**ESTRATTO DELLA PAGINA**
Si è arenata la trattativa sul cambio d’appalto dei servizi di portierato dell’Università di Cagliari

Non c’è l’accordo sul contratto da applicare, sulle ore di lavoro e, quindi, sulla busta paga. Domani i sindacati Filcams Cgil e Fisascat Cisl Cagliari saranno insieme ai lavoratori davanti al palazzo del Rettorato in via Università

Non c’è l’accordo sul contratto da applicare, sulle ore di lavoro e, quindi, sulla busta paga che già alle condizioni attuali resta per lo più sotto gli ottocento euro: si è arenata dopo quattro incontri la trattativa sul cambio d’appalto dei servizi di portierato dell’Università di Cagliari, dove il raggruppamento temporaneo di tre imprese (Coopservice, Vedetta 2 Mondialpol e Vigilpol) subentra alla cooperativa Sfl. Perciò Filcams Cgil e Fisascat Cisl Cagliari chiedono
l’intervento della committente e domani mattina, dalle 9 e 30 alle 12, saranno insieme ai lavoratori davanti al palazzo del Rettorato in via Università.

Dati raccolti:
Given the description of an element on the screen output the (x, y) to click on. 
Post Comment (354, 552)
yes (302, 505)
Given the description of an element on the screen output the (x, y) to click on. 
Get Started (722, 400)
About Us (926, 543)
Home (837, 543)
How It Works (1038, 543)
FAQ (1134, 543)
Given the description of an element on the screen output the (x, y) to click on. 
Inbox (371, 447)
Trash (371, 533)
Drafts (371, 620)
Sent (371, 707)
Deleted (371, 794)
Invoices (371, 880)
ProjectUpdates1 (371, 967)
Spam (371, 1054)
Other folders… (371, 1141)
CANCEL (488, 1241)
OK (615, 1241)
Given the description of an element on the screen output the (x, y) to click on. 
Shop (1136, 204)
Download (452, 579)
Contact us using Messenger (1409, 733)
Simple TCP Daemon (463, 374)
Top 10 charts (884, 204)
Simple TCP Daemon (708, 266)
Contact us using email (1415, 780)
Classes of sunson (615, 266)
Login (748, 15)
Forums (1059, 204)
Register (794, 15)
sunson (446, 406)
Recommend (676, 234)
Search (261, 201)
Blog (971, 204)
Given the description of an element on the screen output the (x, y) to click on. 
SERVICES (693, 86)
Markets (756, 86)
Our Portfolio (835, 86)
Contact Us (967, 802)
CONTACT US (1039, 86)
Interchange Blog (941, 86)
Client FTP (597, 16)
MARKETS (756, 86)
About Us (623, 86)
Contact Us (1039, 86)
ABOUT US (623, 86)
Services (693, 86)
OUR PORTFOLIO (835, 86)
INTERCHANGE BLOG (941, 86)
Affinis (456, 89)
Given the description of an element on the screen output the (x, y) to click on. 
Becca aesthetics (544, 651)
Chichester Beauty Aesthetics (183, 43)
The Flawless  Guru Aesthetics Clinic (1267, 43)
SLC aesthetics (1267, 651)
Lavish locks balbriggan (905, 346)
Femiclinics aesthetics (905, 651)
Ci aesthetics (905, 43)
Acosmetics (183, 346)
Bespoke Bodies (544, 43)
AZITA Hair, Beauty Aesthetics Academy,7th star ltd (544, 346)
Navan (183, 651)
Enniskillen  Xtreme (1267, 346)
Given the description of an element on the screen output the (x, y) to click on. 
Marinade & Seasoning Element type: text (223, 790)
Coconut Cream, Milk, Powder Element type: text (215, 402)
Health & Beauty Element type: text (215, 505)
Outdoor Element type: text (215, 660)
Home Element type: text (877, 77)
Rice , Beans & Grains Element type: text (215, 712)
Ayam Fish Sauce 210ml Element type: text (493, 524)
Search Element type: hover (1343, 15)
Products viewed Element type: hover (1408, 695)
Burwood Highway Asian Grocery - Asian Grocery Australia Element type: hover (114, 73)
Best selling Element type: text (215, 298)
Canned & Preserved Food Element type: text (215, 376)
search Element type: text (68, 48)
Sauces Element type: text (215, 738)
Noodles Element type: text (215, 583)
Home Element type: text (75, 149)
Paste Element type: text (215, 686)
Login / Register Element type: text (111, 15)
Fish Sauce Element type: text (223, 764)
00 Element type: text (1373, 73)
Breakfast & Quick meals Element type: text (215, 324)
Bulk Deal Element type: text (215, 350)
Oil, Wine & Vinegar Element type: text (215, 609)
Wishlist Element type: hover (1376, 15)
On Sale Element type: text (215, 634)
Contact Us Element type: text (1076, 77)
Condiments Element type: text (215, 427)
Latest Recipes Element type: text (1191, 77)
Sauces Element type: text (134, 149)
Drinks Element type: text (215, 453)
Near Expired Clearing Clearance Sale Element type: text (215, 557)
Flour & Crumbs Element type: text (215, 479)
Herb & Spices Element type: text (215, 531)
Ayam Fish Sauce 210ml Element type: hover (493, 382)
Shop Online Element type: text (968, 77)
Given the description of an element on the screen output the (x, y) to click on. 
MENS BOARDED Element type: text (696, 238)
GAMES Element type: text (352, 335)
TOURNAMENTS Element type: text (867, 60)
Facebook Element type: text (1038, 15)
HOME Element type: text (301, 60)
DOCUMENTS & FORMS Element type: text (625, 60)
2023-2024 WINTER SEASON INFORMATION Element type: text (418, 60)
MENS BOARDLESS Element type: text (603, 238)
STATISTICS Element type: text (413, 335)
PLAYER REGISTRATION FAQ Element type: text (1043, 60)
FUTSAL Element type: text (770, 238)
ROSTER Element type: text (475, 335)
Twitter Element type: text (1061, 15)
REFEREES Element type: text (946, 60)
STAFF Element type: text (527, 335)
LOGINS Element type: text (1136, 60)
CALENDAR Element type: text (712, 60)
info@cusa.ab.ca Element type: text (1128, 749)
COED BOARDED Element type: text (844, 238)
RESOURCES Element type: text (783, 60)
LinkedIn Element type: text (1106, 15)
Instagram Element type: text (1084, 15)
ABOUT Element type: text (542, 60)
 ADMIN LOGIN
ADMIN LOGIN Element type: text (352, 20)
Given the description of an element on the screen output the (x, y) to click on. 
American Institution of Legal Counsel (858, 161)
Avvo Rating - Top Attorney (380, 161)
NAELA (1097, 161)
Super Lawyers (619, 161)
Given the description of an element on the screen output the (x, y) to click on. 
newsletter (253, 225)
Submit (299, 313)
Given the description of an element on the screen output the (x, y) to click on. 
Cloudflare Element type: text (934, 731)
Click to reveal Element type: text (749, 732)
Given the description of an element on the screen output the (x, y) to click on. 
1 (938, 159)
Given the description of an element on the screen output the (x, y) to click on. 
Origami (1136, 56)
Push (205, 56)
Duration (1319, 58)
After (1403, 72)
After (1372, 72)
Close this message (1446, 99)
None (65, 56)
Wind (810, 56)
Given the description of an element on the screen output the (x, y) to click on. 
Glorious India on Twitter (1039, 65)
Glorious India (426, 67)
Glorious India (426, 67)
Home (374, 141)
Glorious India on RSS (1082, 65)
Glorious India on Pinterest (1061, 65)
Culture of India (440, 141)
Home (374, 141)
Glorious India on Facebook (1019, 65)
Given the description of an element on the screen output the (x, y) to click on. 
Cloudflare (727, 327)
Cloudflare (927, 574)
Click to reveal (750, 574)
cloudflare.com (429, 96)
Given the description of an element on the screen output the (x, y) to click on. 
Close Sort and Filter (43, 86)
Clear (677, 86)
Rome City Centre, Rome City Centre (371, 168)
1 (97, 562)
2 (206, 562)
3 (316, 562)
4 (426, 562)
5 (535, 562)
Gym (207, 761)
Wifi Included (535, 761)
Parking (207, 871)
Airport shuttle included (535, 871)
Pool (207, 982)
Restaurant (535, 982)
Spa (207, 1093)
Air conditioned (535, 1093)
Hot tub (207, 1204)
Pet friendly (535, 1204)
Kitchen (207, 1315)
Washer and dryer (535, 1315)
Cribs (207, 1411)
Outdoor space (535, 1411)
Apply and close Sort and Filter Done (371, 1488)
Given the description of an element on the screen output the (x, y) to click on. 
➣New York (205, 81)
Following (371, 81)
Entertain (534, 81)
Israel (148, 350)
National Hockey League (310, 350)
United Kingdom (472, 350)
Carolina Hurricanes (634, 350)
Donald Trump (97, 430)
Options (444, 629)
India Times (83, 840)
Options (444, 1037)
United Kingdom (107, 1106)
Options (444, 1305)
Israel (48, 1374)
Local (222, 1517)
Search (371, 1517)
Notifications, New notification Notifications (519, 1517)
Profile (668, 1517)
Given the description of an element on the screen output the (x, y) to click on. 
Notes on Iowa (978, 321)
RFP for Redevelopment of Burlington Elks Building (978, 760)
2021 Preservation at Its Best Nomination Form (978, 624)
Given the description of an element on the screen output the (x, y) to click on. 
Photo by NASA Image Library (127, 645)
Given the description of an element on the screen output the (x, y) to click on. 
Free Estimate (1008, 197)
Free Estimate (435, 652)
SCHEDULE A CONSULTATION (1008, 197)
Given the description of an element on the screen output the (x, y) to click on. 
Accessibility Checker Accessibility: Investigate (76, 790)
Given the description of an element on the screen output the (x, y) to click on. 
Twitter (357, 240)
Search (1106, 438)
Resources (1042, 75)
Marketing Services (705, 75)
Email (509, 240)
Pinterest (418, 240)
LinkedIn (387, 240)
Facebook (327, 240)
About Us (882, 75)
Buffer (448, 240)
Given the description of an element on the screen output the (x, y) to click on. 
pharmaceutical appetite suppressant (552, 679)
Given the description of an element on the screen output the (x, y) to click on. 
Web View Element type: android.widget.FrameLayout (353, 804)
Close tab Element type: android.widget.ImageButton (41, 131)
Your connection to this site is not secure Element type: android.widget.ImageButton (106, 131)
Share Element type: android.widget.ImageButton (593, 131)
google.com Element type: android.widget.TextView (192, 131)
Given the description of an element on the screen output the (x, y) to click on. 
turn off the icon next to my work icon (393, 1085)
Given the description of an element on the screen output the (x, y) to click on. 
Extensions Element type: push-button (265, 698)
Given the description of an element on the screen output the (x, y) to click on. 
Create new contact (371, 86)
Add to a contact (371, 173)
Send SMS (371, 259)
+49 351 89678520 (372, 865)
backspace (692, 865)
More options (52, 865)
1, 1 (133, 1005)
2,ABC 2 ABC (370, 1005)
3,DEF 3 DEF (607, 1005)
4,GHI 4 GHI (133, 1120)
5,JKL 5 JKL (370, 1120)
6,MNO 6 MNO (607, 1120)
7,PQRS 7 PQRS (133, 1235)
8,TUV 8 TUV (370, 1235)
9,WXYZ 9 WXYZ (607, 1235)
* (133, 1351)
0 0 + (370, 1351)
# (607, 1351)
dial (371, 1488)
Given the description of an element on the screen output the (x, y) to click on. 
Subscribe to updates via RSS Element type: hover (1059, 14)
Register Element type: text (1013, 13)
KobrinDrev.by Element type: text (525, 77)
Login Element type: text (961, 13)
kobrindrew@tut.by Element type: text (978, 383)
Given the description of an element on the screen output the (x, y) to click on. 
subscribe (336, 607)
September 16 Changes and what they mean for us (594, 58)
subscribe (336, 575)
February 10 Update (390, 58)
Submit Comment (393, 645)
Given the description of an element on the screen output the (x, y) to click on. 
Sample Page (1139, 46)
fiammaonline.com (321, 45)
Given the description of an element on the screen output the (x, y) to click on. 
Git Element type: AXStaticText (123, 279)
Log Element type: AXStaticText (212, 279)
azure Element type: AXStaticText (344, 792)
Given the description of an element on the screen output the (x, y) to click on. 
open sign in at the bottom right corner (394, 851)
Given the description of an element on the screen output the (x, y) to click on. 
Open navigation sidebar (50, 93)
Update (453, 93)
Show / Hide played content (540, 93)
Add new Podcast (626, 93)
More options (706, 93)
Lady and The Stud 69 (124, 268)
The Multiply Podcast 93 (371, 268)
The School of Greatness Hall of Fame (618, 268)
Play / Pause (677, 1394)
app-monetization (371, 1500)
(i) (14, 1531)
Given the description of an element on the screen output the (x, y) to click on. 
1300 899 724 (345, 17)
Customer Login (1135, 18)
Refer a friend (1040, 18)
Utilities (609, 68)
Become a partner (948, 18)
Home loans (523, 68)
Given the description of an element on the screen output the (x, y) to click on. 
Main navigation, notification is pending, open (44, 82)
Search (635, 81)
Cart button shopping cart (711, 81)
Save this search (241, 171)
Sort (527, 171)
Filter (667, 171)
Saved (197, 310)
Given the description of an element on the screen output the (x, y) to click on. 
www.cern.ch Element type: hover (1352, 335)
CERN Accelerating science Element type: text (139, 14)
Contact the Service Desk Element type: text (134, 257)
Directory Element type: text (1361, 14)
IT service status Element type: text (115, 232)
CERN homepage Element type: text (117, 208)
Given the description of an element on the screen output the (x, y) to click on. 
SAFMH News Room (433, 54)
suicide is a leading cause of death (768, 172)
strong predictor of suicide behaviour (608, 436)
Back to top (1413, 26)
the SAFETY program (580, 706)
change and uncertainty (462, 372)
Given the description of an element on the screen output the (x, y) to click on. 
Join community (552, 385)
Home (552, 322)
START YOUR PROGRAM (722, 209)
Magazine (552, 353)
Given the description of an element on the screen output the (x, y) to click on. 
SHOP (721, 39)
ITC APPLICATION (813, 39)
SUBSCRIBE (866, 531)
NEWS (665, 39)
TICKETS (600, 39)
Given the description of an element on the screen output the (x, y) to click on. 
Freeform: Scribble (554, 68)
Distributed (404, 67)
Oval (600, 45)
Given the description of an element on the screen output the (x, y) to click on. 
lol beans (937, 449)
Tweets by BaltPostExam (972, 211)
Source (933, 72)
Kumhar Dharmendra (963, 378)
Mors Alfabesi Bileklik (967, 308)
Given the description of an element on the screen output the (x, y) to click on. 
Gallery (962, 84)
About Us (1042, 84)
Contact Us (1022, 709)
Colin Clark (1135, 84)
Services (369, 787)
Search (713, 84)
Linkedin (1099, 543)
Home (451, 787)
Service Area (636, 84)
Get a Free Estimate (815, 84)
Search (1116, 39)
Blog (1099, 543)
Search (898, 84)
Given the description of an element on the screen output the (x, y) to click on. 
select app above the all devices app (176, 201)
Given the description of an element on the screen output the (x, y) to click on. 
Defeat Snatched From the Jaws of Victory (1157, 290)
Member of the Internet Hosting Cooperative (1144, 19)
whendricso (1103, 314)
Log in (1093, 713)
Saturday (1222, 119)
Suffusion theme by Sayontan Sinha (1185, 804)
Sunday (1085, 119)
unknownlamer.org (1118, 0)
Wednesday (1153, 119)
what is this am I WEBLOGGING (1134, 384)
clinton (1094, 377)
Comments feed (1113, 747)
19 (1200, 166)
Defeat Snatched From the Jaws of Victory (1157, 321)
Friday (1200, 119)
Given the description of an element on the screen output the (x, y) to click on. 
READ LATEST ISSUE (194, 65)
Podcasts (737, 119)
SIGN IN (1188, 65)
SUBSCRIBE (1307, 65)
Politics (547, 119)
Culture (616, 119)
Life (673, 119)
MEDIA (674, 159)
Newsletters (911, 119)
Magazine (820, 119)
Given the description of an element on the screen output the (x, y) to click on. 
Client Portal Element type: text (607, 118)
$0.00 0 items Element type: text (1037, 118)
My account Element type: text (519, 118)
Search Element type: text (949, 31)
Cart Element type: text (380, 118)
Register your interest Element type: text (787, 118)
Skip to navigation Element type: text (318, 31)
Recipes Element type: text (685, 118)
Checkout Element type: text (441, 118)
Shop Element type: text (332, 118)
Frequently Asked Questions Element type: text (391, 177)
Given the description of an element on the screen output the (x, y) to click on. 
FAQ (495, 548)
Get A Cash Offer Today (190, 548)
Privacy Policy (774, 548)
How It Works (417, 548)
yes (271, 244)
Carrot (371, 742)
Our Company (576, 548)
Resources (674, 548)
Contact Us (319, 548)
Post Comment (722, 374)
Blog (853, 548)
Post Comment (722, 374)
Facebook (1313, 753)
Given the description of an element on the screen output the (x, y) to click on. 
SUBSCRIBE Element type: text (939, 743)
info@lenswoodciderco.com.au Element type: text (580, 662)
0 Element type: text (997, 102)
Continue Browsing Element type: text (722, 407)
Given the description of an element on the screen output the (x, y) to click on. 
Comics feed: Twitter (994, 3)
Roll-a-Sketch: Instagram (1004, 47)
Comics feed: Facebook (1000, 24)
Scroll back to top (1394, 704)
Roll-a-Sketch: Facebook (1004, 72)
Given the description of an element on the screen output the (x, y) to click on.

**ORDINE DI LAVORO A**
Rispondi alle domande seguenti basandoti sull'articolo relativo al cambio d'appalto del portierato universitario:
(i) Dopo quanti incontri si è arenata la trattativa?
(ii) Quali imprese formano il raggruppamento temporaneo che subentra alla cooperativa Sfl?
(iii) In quale fascia oraria i sindacati saranno con i lavoratori davanti al palazzo del Rettorato?
**ORDINE DI LAVORO B**
Prosegui l'articolo relativo al cambio d'appalto del portierato dell'Università di Cagliari a partire dall'ultima frase riportata.

**RISPOSTA SCRITTA A**
(i) Dopo quattro incontri.
(ii) Coopservice, Vedetta 2 Mondialpol e Vigilpol.
(iii) Dalle 9 e 30 alle 12.

**RISPOSTA SCRITTA B**
Le imprese che si sono aggiudicate la gara avevano persino annunciato 29 esuberi fra i 130 lavoratori, un’ipotesi scongiurata nell’incontro sindacale di ieri, nel corso del quale però, hanno ribadito che confermeranno i 117 tempi indeterminati ma a condizioni contrattuali diverse. La ragione sarebbe legata ai tagli all’appalto decisi dall’Universita che, sempre secondo le imprese, avrebbe ridotto le aperture da 52 a 45 settimane. Filcams e Fisascat contestano l’esistenza di un esubero di ore o di tagli all’appalto, perché non risultano dal capitolato.

I sindacati ricordano inoltre che già nel precedente cambio d’appalto, ai lavoratori era stato imposto un contratto diverso, con un taglio del 35 per cento, e che quindi oggi una ulteriore riduzione (si parla di stipendi per la maggior parte part time, decisamente inferiori agli 800 euro del full time) è improponibile e inaccettabile.